Complex systems require systems thinking. So, the effective leader, the effective leadership function, and thus, the effective leadership development process involves teaching systems thinking.

To borrow from Paul Kirschner, the great educational psychologist, complex, higher order thinking skills require both context and the domain-specific expertise in that context. In other words, when we teach systems thinking, it is impossible to do so without a topical area and a base level of competence in that area. Why? Because without domain expertise in a specific area it is impossible for the learner to see the connections and the applications. The learner cannot see the root causes, and their effects. The learner is ignorant of possible solutions. And the learner has no way of finding and then evaluating the subject matter experts who likely can help solve the wicked problem. Without the context, the learner can only learn the superficial. Which is why we need to teach systems thinking in the context of what the prospective leaders do daily. Check out this video by John Sweller, the father of Cognitive Load Theory, and his description of what can and cannot be taught outside the context.

Other Skill Sets

Systems thinking isn’t the only skill set required for handling wicked problems.
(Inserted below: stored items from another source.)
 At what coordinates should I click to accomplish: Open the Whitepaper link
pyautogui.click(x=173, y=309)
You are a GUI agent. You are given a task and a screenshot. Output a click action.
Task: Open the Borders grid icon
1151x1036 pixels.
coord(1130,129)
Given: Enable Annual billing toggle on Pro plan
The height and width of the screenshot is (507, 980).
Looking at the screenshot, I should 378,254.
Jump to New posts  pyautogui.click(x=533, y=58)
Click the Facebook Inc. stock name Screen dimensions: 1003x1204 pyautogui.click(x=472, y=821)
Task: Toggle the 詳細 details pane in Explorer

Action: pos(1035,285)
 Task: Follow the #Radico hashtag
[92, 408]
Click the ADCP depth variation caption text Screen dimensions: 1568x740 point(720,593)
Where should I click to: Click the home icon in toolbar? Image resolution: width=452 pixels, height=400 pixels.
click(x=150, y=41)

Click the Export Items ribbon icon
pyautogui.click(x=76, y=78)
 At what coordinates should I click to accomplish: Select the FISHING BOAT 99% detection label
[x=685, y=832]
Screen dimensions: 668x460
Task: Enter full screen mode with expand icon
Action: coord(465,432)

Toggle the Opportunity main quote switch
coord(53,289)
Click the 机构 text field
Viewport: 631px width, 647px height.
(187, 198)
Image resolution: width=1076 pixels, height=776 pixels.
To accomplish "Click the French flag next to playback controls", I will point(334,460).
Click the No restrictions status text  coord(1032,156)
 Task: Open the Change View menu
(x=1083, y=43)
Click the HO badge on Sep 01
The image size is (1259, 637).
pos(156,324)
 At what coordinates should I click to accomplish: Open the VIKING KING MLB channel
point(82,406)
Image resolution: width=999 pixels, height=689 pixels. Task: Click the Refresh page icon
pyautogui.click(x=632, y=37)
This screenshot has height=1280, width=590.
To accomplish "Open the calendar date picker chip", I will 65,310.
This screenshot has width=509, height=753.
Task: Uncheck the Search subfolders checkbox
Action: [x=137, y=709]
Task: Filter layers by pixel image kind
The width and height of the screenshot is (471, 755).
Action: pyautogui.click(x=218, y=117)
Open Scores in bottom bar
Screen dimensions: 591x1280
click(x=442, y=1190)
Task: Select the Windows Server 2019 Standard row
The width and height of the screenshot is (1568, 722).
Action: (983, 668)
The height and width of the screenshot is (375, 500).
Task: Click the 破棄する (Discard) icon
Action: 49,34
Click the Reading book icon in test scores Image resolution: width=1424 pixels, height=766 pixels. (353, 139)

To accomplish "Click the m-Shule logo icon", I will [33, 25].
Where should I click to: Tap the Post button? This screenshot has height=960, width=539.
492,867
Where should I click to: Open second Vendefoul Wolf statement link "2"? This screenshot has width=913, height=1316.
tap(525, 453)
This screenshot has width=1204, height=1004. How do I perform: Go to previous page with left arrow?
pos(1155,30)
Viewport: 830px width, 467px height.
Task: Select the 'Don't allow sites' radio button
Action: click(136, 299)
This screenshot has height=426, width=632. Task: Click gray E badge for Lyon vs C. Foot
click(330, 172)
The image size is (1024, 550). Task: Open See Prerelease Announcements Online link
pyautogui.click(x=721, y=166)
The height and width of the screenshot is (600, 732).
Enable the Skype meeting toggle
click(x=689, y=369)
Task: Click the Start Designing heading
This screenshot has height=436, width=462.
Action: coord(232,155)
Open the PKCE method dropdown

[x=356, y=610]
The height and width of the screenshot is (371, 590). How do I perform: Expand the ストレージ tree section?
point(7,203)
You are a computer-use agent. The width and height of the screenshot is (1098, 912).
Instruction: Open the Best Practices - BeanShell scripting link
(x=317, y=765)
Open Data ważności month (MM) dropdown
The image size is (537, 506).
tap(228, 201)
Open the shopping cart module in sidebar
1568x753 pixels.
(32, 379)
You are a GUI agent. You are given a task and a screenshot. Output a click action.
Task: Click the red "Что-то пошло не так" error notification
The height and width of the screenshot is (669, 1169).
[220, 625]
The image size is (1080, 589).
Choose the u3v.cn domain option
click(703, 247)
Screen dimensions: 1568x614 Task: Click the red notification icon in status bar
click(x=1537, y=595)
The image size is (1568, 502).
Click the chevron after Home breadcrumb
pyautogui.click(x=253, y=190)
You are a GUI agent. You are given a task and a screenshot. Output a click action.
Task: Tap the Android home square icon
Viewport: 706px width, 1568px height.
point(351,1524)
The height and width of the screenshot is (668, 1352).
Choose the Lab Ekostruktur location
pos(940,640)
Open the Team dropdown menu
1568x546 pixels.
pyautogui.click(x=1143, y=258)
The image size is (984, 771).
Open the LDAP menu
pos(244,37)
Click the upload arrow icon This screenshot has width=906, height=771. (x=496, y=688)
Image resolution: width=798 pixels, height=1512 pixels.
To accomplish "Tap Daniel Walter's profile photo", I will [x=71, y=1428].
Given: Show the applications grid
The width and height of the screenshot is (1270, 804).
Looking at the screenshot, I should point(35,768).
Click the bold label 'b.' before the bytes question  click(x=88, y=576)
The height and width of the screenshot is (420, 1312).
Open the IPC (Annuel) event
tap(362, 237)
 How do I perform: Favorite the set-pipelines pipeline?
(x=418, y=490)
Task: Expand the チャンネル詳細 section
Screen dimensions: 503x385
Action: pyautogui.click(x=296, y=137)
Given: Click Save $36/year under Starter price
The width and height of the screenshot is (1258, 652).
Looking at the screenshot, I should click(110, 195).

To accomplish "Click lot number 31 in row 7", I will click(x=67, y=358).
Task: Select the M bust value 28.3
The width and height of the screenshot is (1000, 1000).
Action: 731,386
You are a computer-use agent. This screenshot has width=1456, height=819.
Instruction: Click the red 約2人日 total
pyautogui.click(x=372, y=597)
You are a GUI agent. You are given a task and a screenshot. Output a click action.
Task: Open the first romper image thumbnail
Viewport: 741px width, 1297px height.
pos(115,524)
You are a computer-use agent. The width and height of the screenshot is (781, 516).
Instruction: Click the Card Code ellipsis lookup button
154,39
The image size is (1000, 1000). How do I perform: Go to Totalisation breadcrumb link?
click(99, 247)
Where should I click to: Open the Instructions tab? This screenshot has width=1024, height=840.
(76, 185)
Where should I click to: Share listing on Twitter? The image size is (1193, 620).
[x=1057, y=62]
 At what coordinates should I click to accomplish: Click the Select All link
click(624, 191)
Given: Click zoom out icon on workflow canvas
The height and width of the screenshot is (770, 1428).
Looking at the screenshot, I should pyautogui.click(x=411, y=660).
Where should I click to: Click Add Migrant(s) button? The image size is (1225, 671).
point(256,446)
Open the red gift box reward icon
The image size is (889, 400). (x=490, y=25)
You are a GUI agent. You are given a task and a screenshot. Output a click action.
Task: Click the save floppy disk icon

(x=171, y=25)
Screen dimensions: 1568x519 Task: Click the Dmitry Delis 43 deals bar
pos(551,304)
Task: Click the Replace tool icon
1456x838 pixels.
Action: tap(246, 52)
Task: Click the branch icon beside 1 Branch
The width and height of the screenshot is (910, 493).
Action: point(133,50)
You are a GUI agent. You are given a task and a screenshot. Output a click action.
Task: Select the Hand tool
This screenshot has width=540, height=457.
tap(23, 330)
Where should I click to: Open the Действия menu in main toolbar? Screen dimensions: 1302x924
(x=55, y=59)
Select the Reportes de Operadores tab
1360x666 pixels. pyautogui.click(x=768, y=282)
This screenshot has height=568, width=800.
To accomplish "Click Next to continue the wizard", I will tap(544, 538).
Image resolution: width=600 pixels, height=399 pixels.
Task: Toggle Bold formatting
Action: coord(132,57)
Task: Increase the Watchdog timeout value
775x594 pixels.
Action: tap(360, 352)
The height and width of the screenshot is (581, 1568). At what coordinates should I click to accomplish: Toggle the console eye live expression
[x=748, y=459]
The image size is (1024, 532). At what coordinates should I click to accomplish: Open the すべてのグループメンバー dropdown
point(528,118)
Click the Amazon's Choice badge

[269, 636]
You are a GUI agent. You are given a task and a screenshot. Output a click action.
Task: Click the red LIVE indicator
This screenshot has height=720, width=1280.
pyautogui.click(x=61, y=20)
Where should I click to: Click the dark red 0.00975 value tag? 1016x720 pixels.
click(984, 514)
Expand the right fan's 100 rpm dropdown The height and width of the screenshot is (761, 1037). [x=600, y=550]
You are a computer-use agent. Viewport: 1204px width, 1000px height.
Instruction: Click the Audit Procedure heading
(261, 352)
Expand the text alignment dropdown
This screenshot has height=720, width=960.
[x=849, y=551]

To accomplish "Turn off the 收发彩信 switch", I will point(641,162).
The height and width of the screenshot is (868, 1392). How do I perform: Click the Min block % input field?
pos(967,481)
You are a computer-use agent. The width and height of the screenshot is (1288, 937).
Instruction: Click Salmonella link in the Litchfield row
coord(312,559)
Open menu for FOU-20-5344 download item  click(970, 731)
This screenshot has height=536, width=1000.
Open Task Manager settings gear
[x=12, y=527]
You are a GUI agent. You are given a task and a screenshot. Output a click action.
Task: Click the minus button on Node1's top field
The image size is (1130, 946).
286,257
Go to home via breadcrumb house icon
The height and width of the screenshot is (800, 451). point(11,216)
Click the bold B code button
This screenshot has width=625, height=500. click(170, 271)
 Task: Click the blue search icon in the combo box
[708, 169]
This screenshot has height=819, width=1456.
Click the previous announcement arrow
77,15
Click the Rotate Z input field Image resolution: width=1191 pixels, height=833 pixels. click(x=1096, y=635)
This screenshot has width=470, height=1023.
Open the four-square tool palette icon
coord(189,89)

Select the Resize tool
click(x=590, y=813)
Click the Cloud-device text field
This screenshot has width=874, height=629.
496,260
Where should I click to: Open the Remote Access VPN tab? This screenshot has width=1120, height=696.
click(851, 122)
There are facilitation skills, influencing skills, politics, and other such skills. They are all contextual, as well. They are all complex skills and need to be taught within a specific topical area and context.

Ultimately, when we teach in the context of what people do and are functional experts, we also resolve the context problem identified in the previous articles. The bottom line is leadership is to resolve the overwhelmingly complex issues on the table. We should expect our leaders and the leadership function to fail regularly and not punish the leaders for that. We should expect leaders to learn to lead within the context that they will lead in eventually. We should begin by teaching prospective leaders how to think and analyze more systemically. They should become systems thinkers within their respective domains. So, it is acceptable to want our leaders to solve the impossible. At the same time, we should have the mindset of accepting failure as a part of the journey.

Summary and Conclusions

Let us sum up to repeat the key ideas and to focus your attention:

  1. Leadership is the process we use to solve wicked problems.

  2. Leadership involves failure. We should expect leaders to fail repeatedly.

  3. Leaders fail because they do not (and cannot) fully fathom the complex system from which they operate as they work to solve their wicked problem.

  4. We need to teach systems thinking within a context to our prospective leaders.


References

Grint, K. (2005). Problems, problems, problems: The social construction of ‘leadership.’ Human Relations. 58 (11), 1467-1494.

Grint, K. (2010). Leadership: A very short introduction. Oxford University Press, Inc. New York.

Pfeffer, J. (2015). Leadership BS : fixing workplaces and careers one truth at a time (First edition. ed.). New York, NY: Harper Business, an imprint of HarperCollins Publishers.

PWC. (2019). CEO turnover at record high. https://pwc.to/3AVWcro.

Rittel, H.W.J. and Webber, M.M.. (1973) Dilemmas in a General Theory of Planning. Policy Sciences. 4, pp. 155-169.